Thanks to extra funding more students than ever participated in the EU’s flagship education and training programme last year.
Nearly 200 000 students received EU funding in 2008-09 to study or undertake traineeships abroad – an increase of 8.7% compared with the previous funding period.
The sharp rise in participation, coinciding with a 12% increase in the Erasmus budget, shows that students are eager to take advantage of the funds if they’re available. The average monthly grant was also raised to €272 – meaning a bit more money than before for students to cover living costs.
Erasmus is one of the most popular EU programmes, with over 2.2 million students taking part since it began in 1987. It gives students in higher education the chance to spend between 3 and 12 months in another European country – either to study or for on-the-job training.
With the addition of Croatia and the former Yugoslav Republic of Macedonia in 2009, over 4 000 higher education institutions in 33 European countries now participate in the programme.

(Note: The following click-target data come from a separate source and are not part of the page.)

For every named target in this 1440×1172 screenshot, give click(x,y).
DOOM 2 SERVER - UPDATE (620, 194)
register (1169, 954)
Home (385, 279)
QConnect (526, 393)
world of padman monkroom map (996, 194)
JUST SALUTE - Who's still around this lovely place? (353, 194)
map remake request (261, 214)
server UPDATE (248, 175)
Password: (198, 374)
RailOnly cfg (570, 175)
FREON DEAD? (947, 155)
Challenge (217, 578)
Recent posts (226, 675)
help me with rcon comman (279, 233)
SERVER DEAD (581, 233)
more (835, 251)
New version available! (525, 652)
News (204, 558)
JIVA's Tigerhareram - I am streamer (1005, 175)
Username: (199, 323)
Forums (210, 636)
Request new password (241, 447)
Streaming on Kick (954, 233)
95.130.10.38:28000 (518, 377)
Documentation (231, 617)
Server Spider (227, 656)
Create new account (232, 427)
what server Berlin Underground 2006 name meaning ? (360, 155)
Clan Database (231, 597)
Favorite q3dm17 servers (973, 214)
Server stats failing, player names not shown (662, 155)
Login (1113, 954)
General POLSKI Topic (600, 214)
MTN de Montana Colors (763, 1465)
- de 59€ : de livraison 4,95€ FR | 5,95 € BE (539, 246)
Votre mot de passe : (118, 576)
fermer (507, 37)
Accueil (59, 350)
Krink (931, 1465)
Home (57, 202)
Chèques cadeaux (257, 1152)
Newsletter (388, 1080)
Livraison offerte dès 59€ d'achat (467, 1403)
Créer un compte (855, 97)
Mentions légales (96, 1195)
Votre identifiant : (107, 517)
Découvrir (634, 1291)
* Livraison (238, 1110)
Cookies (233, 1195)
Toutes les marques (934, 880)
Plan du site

Spain, France and Germany were the most popular destinations and these three countries also sent the highest number of students, accounting for 40% of the total numbers.
Courses taken in another country are recognised by the student's home university, so a term or two abroad is not time wasted. As well as broadening academic opportunities, on a personal level the programme fosters intercultural skills and helps students become more independent.
In 2007 the scope of Erasmus funding widened to give students the chance to go abroad for work placements in businesses or organisations. Some 30 400 students took this opportunity in 2008-09 – up more than 50% on the previous year. Numbers for teaching staff from higher education institutions benefitting from the scheme also rose, to 36 400.
The Erasmus programme contributes to the EU’s new strategy for growth and jobs – Europe 2020 – by equipping young people with the transferable skills required in an ever more competitive global market.